Девятый класс. Трудный он был для меня. Много всяких тренировок, а тут и математика и тригонометрия и логарифмы и прочая муть. Но надо было тянуться. Тренер проверял дневник и за двойки гнал из тира. А в тире тренер стал приучать меня к револьверу. Это уже и калибр боевой и отдача – будь здоров и грохот ужасный. Но двадцать пять метров круглая мишень или силуэтная. Итак, находясь в десятом классе становлюсь Кандидатом в Мастера спорта СССР. Обалдеть! Тренер говорит, что если никуда не поступлю учиться, то спортбат в том же СКА мне обеспечен. Приятно. Но ух лучше учиться дальше.

Открываю глаз, проверяюсь, выстрел. Восьмёрка и тоже в другой стороне. Неважно!

Смотрю, что у соседа. У соседа всё в порядке. Не мировой рекорд, но снайпером он считается не зря. Правда он стреляет метко, но не кучно. Ни одного «колодца». Это меня устраивает. Смотрю, какая мишень лучше, где больше десяток. Конечно, в первой, хотя вторую он ещё не закончил. Но, ждать не надо. Заряжаю свой сэкономленный на первой мишени патрон и леплю Улдису в первую мишень куда-то вбок. Всё. Дело сделано…

Маленькая свинцовая пулька со скоростью триста двадцать метров в секунду покидает ствол моей винтовки и дырявит в постыдном месте мишень Улдиса.

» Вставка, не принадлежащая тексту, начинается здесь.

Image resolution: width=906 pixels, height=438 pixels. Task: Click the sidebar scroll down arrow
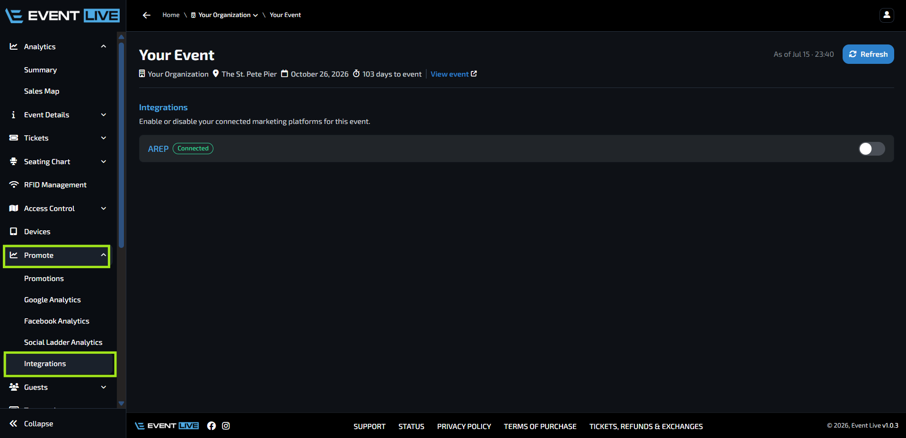point(121,403)
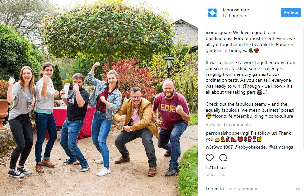Click the #teambuilding hashtag
Screen dimensions: 304x196
point(248,116)
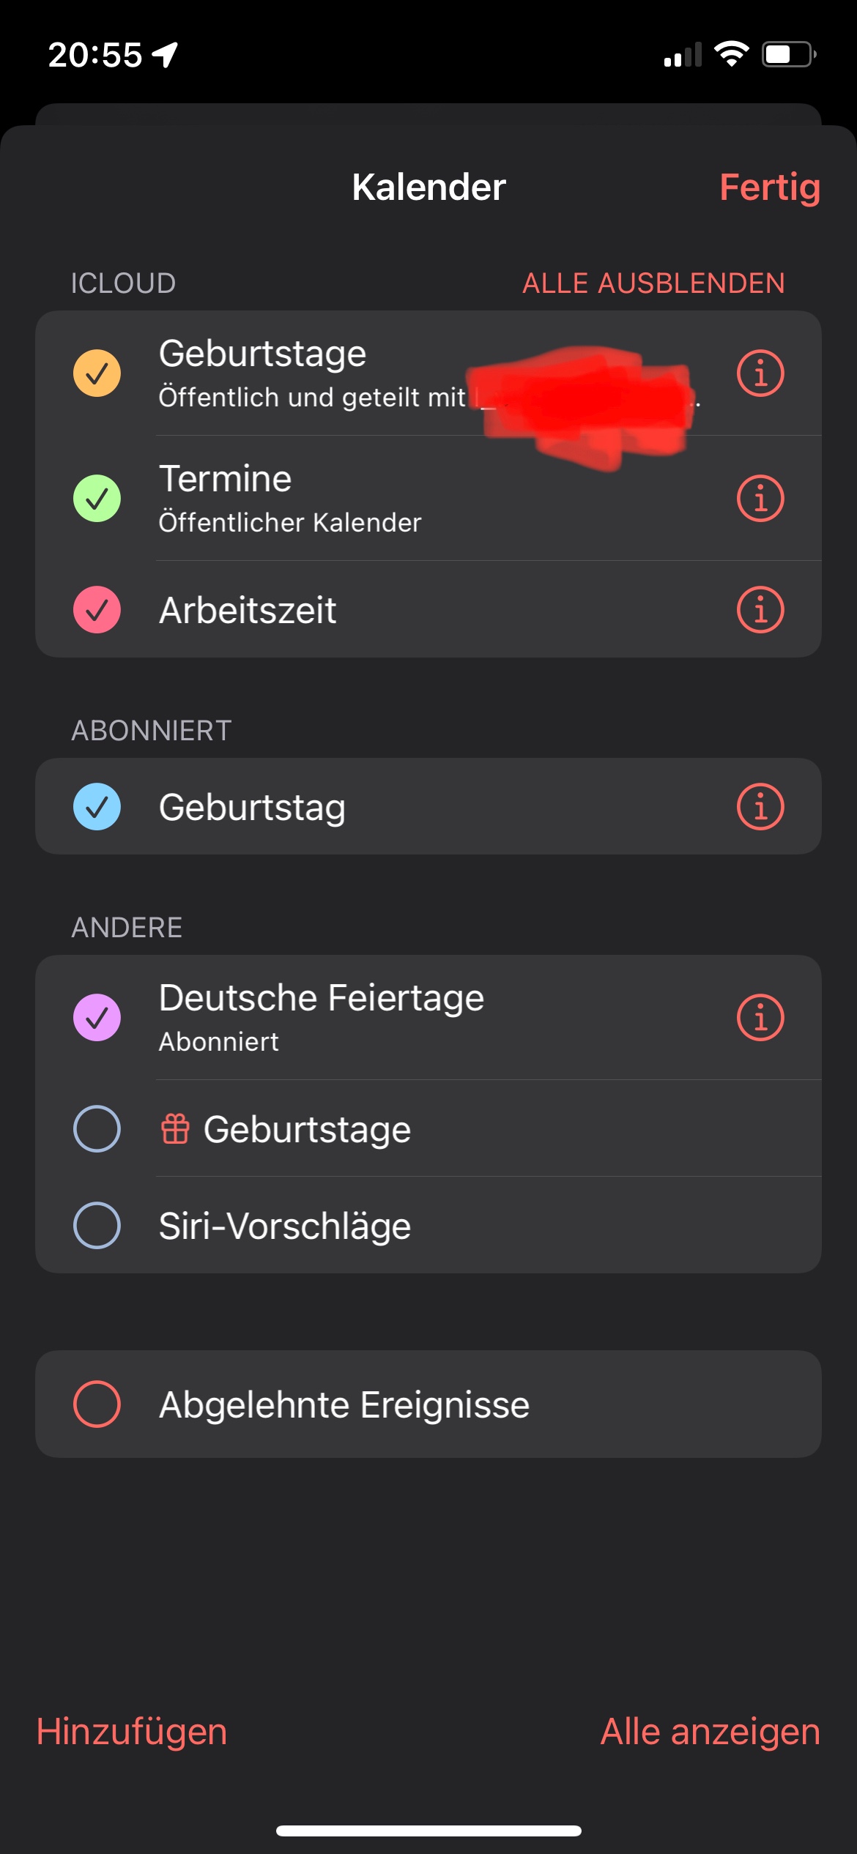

Теперь надо сохранять спокойствие и прикидываться шлангом. Лежу, жду команды. Ну, вот, Улдис отстрелялся. Затворы открыты, встаём с подстилок, ждём, когда принесут мишени.
Мишени принесли. Судья первыми смотрит мои мишени. Аккуратно разглаживает «колодец» на первой мишени. «Колодец» прекрасный и судья зачитывает все пробоины, как будто их было пять. И на другой тоже пять. Хвалит меня. Потом берёт мишени Улдиса, подсчитывает пробоины, находит лишнюю, шестую пробоину, снимает с зачёта лучшую и зачисляет худшую – то ли двойку, то ли единицу. Вторая мишень хорошая, результативная, но общий итог, с этой шестой пробоиной становится каким-то детским. Его результат получился много хуже моего. Улдис озверел. Стал что-то доказывать судье, что это кто-то (то есть я) стрельнул ему специально. Гильзы считать бесполезно. Их вокруг десятки валялись. У меня в мишени тоже всё в порядке. Не подкопаться. «Колодец» обширный и сколько там в нём пуль – не известно. Может быть четыре, а может быть и пять и шесть. Как узнать?
Изменить правила судья не может, хотя и понимает, чьих рук это дело, но это старый трюк. Михал Сергеич долго обучал нас этому. Обучал и прочим проделкам, но эта как была, так и остаётся самой эффективной.
Улдиса, как будто дерьмом облили. Он чуть не сгрыз свою винтовку, а на следующий день не вышел на работу. Сказали – заболел. Болел он недели две, а когда пришёл на работу, то только затем, чтобы уволиться и снять со стенки в кабинете все свои дипломы и награды. Чтобы врагу не достались.
Говорили, что он устроился на работу инженером в троллейбусный парк, в тот, в котором был хороший тир. Ну, что же, пусть наращивает мастерство, а то и на второй разряд в прошлый раз не настрелял.
А я разыскал дома в коробке свой значок кандидата в мастера спорта по стрельбе, нацепил его на пиджак и в этот день приехал на работу на автобусе.
Победу нашего отдела отмечали бурно.